Three and a half months later, i realize I'm holding up quite well. It doesn't hurt that much anymore, although I still get the occasional cringe and twitch from stray fragments of memories. Even those are starting to fade into the distant background.

That isn't to say I've forgotten. When i look on my scars, I'm reminded by how deeply hurt I was. But in the same breath, holding truer each day - they also remind me of how much I've healed.

Yes, I'm still not the same 'me' I was before. I have come to realize that I've changed a lot too. Just to list some of the changes:

1. Started jogging and working out: I'm in better shape than I ever was and the funny thing is that I enjoy every moment of a good workout (and the sweat that comes with it). I finished my first 11km run too! (but that was quite some time ago... need to find new challenges!)

2. Stopping facebook: It started out because it was a constant reminder of the hurt I was going through, and secondarily because I was "spending" (more like wasting) too much time on it anyway. You have no idea how much time I had on my hands once I went cold turkey. Suddenly I had all the time in the world to concentrate on more important things, which leads to the next two...

3. Actually meeting new people: I love the physics lab that I'm currently instructing. I have so much fun in that 3 hours of lab that I keep asking myself why I've never thought of teaching lab before in the past 2 years I've been here doing my Masters. The atmosphere is so much relaxed than a normal lecture class, and the foundation students both frustrate and crack me up in equal measure with the wackiest things they come up with. Christmas night and Techflow formed massive parts of my safety net as well. Some of the juniors - hold on a second, all of them ARE my juniors now, what am I thinking??? - are the most talented and outgoing and funniest and awesomest I've ever known. They know how to make an old boy feel young again. :)

4. Coming back to relationships that I've neglected: Yeah. There are a lot of them. I really didn't know and I took quite a number of them for granted. And I'm sorry. Really. I'm trying to patch things up. Here a little, there a little. Learning how to appreciate the little things because those are the things that really matter to people. Having freed up so much time on my hands right now, I'm beginning to realize the things that I've missed out on or failed to see because I had my head up in the sky. Sometimes, it's like a whole new journey of re-discovery. You learn new things about people that you never knew about before, even with an old friend - hold on, let me rephrase that - especially with an old friend. I used to think that I built great relationships with my friends. Not anymore. Now I think there's still a lot room for improvement in the way that I relate to my friends, and sometimes I need to constantly remind myself that it's not always about me, but more about how much we need each other - as friends.

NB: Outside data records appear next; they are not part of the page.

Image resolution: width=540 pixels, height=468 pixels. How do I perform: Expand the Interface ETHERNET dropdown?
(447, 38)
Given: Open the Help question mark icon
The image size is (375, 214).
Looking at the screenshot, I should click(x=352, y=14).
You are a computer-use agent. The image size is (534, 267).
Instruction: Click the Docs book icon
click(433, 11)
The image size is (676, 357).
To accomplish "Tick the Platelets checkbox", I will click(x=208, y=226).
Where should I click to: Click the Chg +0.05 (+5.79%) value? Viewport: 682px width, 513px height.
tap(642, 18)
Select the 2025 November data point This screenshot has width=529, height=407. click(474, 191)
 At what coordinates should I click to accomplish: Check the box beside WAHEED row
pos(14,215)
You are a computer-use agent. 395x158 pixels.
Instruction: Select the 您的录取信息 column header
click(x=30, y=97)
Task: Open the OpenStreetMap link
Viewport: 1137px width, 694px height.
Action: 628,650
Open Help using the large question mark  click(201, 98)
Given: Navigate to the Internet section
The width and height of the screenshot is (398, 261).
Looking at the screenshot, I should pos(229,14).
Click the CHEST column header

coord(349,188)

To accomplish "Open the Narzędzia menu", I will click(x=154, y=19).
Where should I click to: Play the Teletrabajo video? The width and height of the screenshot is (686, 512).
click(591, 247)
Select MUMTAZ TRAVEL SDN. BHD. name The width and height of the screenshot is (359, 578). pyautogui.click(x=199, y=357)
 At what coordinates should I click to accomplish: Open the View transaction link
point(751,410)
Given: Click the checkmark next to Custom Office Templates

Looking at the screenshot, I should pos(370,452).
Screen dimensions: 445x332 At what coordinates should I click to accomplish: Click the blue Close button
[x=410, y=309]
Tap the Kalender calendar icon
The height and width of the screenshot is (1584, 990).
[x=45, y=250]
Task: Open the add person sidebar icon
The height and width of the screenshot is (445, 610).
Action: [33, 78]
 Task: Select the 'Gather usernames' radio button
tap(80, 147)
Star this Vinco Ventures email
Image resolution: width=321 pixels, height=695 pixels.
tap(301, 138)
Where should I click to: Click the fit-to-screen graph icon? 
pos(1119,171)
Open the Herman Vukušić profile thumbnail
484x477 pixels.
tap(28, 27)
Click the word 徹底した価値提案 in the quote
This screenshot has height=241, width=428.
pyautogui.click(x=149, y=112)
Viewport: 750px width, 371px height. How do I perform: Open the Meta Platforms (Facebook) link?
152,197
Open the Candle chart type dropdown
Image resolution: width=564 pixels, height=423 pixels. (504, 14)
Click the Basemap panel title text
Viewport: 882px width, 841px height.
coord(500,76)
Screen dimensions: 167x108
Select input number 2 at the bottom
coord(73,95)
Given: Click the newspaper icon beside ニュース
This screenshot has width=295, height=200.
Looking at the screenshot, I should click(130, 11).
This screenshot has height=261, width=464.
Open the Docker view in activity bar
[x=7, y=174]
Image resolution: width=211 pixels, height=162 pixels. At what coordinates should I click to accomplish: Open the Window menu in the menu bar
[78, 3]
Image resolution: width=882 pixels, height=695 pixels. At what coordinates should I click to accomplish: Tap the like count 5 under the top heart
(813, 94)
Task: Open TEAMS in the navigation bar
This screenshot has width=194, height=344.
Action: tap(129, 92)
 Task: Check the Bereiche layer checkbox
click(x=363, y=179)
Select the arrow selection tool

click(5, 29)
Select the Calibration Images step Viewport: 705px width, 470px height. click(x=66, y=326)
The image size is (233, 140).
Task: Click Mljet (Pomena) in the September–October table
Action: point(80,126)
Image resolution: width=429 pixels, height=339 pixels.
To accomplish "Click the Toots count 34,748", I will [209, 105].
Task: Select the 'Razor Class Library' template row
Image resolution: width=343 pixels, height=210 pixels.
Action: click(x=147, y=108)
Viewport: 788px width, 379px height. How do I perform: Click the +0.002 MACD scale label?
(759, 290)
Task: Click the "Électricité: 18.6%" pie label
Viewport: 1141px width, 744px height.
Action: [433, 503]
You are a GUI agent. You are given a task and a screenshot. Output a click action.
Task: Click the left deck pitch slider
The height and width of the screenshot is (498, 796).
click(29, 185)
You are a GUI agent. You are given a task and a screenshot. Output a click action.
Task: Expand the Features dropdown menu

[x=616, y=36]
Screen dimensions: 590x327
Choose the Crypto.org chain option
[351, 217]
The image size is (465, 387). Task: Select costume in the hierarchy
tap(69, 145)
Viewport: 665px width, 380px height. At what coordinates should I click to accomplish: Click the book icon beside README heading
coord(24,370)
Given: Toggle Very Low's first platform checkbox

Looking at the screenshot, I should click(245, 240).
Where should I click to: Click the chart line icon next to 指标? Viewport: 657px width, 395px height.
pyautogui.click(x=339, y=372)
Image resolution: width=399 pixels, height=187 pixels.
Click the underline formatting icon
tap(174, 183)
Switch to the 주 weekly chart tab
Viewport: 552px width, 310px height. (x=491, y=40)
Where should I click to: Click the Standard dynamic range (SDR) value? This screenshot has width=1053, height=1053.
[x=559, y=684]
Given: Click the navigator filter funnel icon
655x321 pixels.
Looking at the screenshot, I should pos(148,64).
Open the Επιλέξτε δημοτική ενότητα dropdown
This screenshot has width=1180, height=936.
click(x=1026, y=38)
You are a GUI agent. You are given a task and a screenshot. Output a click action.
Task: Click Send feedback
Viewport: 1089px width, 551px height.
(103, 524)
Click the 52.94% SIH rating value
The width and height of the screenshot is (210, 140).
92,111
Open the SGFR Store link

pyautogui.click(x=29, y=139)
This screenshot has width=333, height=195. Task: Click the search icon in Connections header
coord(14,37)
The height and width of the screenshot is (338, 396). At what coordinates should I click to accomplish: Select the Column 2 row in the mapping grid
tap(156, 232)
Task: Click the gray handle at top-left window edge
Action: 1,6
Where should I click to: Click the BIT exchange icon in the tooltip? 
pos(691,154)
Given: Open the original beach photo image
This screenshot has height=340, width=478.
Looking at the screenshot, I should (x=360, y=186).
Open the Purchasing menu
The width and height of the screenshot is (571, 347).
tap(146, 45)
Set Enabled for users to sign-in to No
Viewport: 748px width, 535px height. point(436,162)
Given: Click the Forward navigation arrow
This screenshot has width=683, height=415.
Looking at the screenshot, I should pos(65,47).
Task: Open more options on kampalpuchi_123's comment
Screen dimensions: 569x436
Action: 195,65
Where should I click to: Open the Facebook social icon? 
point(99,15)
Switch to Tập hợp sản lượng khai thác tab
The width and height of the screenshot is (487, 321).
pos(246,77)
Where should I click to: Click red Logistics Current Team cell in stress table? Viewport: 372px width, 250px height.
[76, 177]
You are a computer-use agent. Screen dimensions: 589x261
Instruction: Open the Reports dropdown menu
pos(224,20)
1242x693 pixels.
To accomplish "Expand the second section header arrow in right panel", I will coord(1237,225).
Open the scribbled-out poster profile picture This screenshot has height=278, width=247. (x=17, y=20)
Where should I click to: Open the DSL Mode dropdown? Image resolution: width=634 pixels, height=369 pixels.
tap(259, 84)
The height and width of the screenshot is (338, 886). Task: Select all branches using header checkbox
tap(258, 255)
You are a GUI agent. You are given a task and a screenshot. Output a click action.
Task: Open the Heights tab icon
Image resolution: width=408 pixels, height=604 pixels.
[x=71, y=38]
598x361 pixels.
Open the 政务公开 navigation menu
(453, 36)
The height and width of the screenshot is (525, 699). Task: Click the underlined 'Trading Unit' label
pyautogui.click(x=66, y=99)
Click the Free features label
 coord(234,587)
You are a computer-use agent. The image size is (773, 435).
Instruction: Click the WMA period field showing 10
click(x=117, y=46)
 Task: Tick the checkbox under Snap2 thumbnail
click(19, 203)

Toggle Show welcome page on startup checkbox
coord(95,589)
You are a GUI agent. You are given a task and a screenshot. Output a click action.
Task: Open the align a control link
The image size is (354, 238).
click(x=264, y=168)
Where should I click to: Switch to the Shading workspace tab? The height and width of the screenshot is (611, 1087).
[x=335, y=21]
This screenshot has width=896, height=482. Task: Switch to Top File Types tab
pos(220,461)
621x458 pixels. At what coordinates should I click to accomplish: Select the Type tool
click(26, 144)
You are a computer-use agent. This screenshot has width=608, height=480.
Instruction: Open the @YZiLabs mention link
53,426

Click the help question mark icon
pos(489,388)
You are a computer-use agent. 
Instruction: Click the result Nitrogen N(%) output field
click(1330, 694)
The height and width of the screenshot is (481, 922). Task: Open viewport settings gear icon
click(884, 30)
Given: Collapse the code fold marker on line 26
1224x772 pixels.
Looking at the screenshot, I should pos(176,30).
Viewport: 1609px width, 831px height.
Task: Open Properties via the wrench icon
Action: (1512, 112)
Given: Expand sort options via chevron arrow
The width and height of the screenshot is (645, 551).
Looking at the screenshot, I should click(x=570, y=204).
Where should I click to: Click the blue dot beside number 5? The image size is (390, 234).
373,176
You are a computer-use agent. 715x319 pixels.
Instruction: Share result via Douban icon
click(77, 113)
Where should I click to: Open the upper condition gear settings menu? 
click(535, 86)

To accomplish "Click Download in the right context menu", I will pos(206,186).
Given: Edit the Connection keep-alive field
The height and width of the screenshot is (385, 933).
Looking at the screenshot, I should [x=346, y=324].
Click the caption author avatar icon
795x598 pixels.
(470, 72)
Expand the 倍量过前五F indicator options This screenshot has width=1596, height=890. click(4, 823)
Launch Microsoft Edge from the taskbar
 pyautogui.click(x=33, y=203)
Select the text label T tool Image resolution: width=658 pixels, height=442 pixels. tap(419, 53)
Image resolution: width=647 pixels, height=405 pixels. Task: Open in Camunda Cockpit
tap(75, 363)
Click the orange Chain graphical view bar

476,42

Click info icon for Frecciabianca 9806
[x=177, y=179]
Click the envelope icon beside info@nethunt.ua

5. My walk with God: I've started attending a new church recently. One which is closer to where I'm staying and many of my peers and friends attend. I've only been there a handful of times so far, but I feel this is someplace where I can serve in whatever capacity I am capable of. Honestly? I'm afraid of the change: Newton's 3rd law in effect. Action and reaction. Inertia. But I feel I need this change. And strangely/wonderfully enough, there is already a call, a need, for people to stand up and serve. Coincidence? Maybe.

But where there is room for doubt, there is equal or greater room for faith.

Maybe, this isn't so much about change or chance.

Maybe, it's something beyond these two things.

Maybe, it's about having a little faith.

There's a funny thing about faith: Faith looks forward. Not to the back or the sides, but straight ahead. Like Peter who kept his eyes on the man who walked on water.

Faith "hopes".

So now, three months later, I choose not to look back on the past and weep, but I choose to look forward to the future - and hope.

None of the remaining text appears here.